Nel lungo lavoro di ricostruzione non sono stati estranei il muto incoraggiamento di tante vestigia del passato ancora visibili, quelle dei Doria, i loggiati di case settecentesche, i colonnati delle abitazioni patrizie e degli armatori che finiscono per essere al centro di questa vicenda. Frammenti  di storia lentamente si ricompongono in un mosaico che porta lontano alla genesi di una marineria che trovò, a differenza di altre rivierasche, in cantieri, armatori e naviganti, espressioni e valori quasi esclusivamente locali, dalla grande epopea dei Rocca, all’affermarsi dei grandi armatori Accame e di un tessuto cittadino coinvolto principalmente nell’economia marittima, sino al precipitare di un inesorabile declino sul finire del XIX secolo.

Queste pagine, dove i Loanesi ritroveranno le radici di una identità perduta, sono intessute da una lunga sequenza di nomi e di bastimenti, di caparbie intraprendenze armatoriali, di naufragi e di testimonianze ufficiali inedite.

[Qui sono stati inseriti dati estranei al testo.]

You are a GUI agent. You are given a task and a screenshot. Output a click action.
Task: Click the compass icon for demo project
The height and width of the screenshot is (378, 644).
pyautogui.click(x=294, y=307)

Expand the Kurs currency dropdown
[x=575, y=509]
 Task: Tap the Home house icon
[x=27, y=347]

Pochissimi dei cognomi legati alle famiglie che resero florida Loano sugli oceani sopravvivono oggi: Desidero in questa sede ricordarli :  Rocca, Accame, Patrone, Lavagna, Chiozza, Coxe, Genta, Isnardi, Bollorino, Delbalzo, Bellando, Marengo, Podestà, Ferro,  Debernardis, Pendola, Baietto, Molle, Bado, Craviotto, Gandolfo, Ratto, Maggi, Chiappori, Amico, Cerruti, Oliva, Vaccarezza, Vigliani, Oxilia, Bertora , Rosa, Vacca, Rolando, Pizzorno, Calderone, Didone, Taramasso, Garbagna, Repetto, Elice,  Acquamorta, Schiappapietra, Degiovanni, Lanfranco, Balduino, Carrara, Casaccia, Spirito,Torello, Stella, Lertora, Porro, Carli, Borro, Firpo, Dassori, Bianchi, Carmignani, Fassio, Zunino, Sosto, Bertoluzzo, Valerga, Opizzo, Rembado, Tassara, Olivieri, Mexea, Molfino, Maccagli, Boccone, Ferrando, Sereno, Saccone, Passino, Tossino, Puppo, Piccardo, Guastavino, Dell’isola, Rossi, Pedevilla, Vignolo, Demaestri, Ghiglione, Grossi, Lanteri, Magnetto, Martino, Massa, Perasso, Rubado,Traverso, Solimano, Picasso, Merello, Burrone, Ferrari,  Bo’, Ramella, Tallone, Compardo, Marchesani.

Tutti sono stati ricordati in queste pagine. A loro memoria questo lavoro è dedicato, con l’augurio che possa  far rinverdire nei Loanesi la fierezza dei loro avi.